[Bioperl-l] Re: [Bioclusters] BioPerl and memory handling

Ian Korf ifkorf at ucdavis.edu
Mon Nov 29 18:32:50 EST 2004

After a recent conversation about memory in Perl, I decided to do some 
actual experiments. Here's the email I composed on the subject.

I looked into the Perl memory issue. It's true that if you allocate a 
huge amount of memory that Perl doesn't like to give it back. But it's 
not as bad a situation as you might think. Let's say you do something 

	$FOO = 'N' x 100000000;

That will allocate a chunk of about 192 Mb on my system. It doesn't 
matter if this is a package variable or lexical.
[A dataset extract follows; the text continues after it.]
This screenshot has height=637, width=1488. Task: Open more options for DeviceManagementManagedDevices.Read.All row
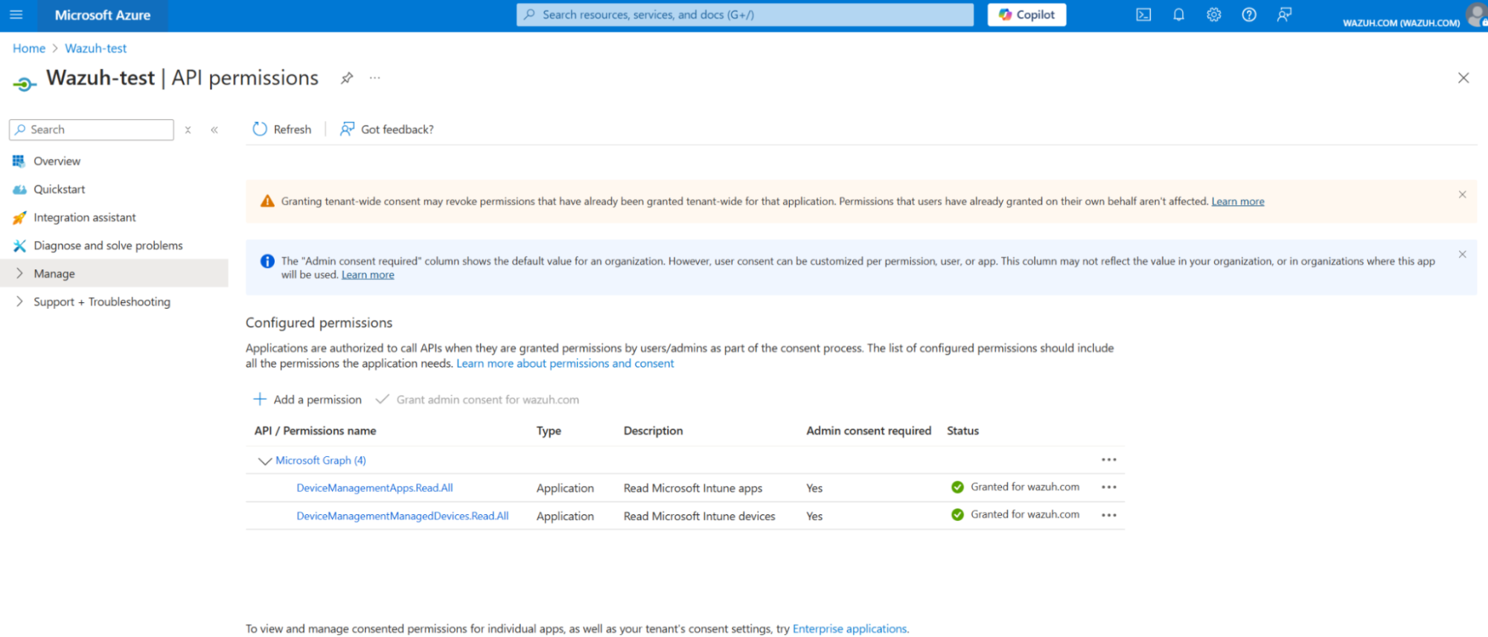1108,515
	our $FOO = 'N' x 100000000; # 192 Mb
	my  $FOO = 'N' x 100000000; # 192 Mb

If you put this in a subroutine

	sub foo {my $FOO = 'N' x 100000000}

and you call this a bunch of times

	foo(); foo(); foo(); foo(); foo(); foo(); foo();

the memory footprint stays at 192 Mb. So Perl's garbage collection 
works just fine. Perl doesn't let go of the memory it has taken from 
the OS, but it is happy to reassign the memory it has reserved.

Here's something odd. The following labeled block looks like it should 
use no memory.

		my  $FOO = 'N' x 100000000;

The weird thing is that after executing the block, the memory footprint 
is still 192 Mb as if it hadn't been garbage collected.

Now look at this:

	my $foo = 'X' x 100000000;
	undef $foo;

This has a memory footprint of 96 Mb. After some more experimentation, 
I have come up with the following interpretation of memory allocation 
and garbage collection in Perl. Perl will reuse memory for a variable 
of a given name (either package or lexical scope). There is no fear of 
memory leaks in loops for example. But each different named variable 
will retain its own minimum memory. That minimum memory is the size of 
the largest memory allocated to that variable, or half that amount if 
other variables have taken some of that space already. You can get any 
variable to automatically give up half its memory with undef. But this 
takes a little more CPU time. Here's some test code that shows this 

sub foo {my $FOO = 'N' x 100000000}
for (my $i = 0; $i < 50; $i++) {foo()} # 29.420u 1.040s

sub bar {my $BAR = 'N' x 100000000; undef $BAR}
for (my $i = 0; $i < 50; $i++) {bar()} # 26.880u 21.220s

The increase from 1 sec to 21 sec system CPU time is all the extra 
memory allocation and freeing associated with the undef statement. Why 
the user time is less in the undef example is a mystery to me.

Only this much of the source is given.